How do we purge the toxic chocolate chips from the system so that those who want to consume cookies can do so without fear that they’re going to end up with a pile of worthless desserts?
…The banking crisis may be something that’s well over my head. This is all just instinct: I’m pretty sure that the present ad-hoc response to keeping these damaged institutions alive isn’t going to work, because it doesn’t address the underlying problem of asset sheets overbalanced with worthless derivatives. I’m pretty sure that, as Paul Krugman wrote this week, that the Obamadministration is mistaken in thinking that they can assume these debts on behalf of the banks and re-sell them at some point when their value becomes known, because they may have very little value overall. I’m not sure that nationalization works, because I’m not clear what that does besides take their (the banks’) problem and make it our problem. In addition, the risks to nationalization in terms of government credibility seem huge if indeed the Geithnerites are wrong in their valuation of the toxic assets. In short: I have no suggestions.
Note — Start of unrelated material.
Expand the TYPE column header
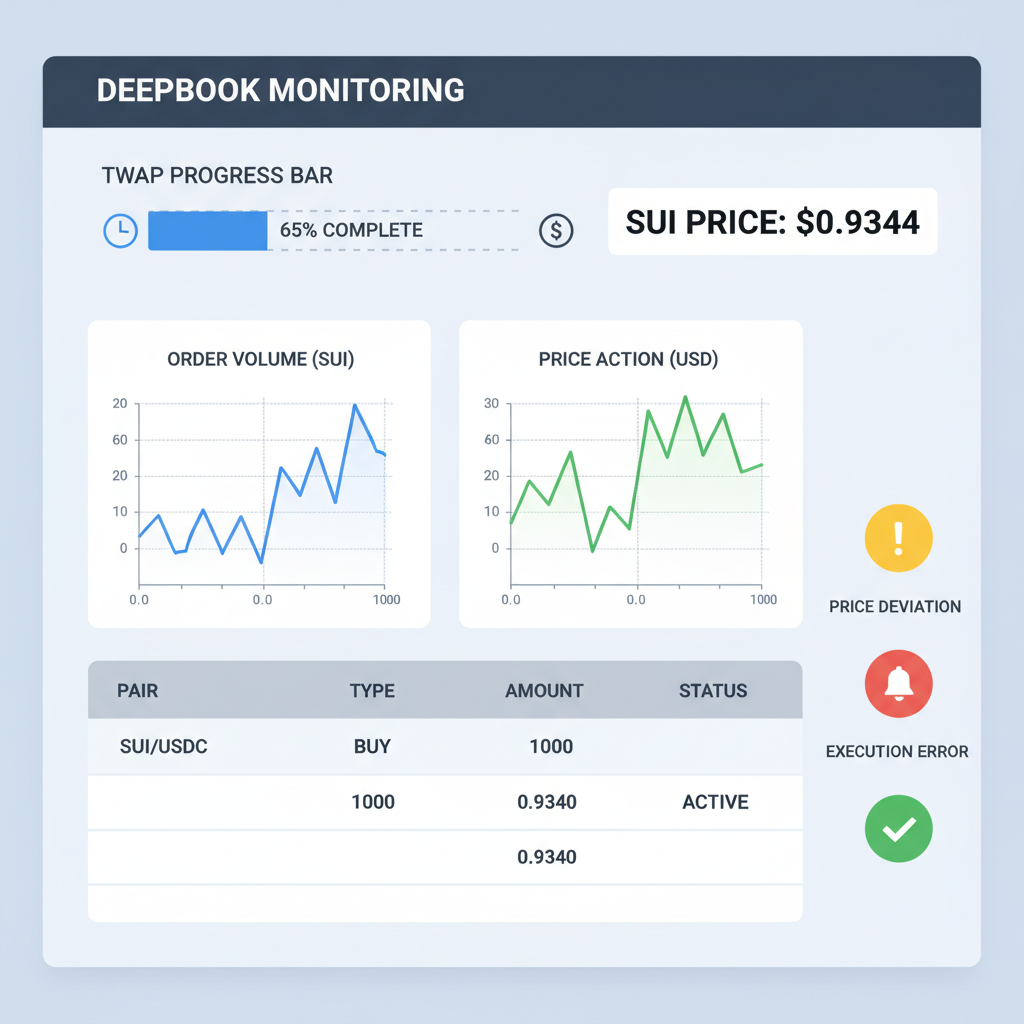 click(371, 690)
That leaves me with two questions, two possible paths that haven’t been explored:
1. Why can’t the government charter new banks, pristine virgins flush with taxpayer cash, that can get about the explicit mission of lending dough and getting the economy going, while letting these cancerous old banks fend for themselves, to live or die on their merits? Eventually, these new banks can be sold to the public. We’ve done this kind of thing before, with Fannie Mae, for example.
2. Failing that, why can’t the government lend the banks a sufficient amount of cash to take the toxic stuff off the books, lend it to them at a nominal interest rate, and let them pay it off over time, a hundred years if necessary? That way, the banks can just dispose of the assets. Flush. They got the money for them, they’re gone. The government makes a few bucks on the transactions over time. I guess you still have the same problems with valuing those assets that the Geithnerites do now.
As I said, this isn’t my area of expertise. That said, it doesn’t seem to be anyone’s area of expertise.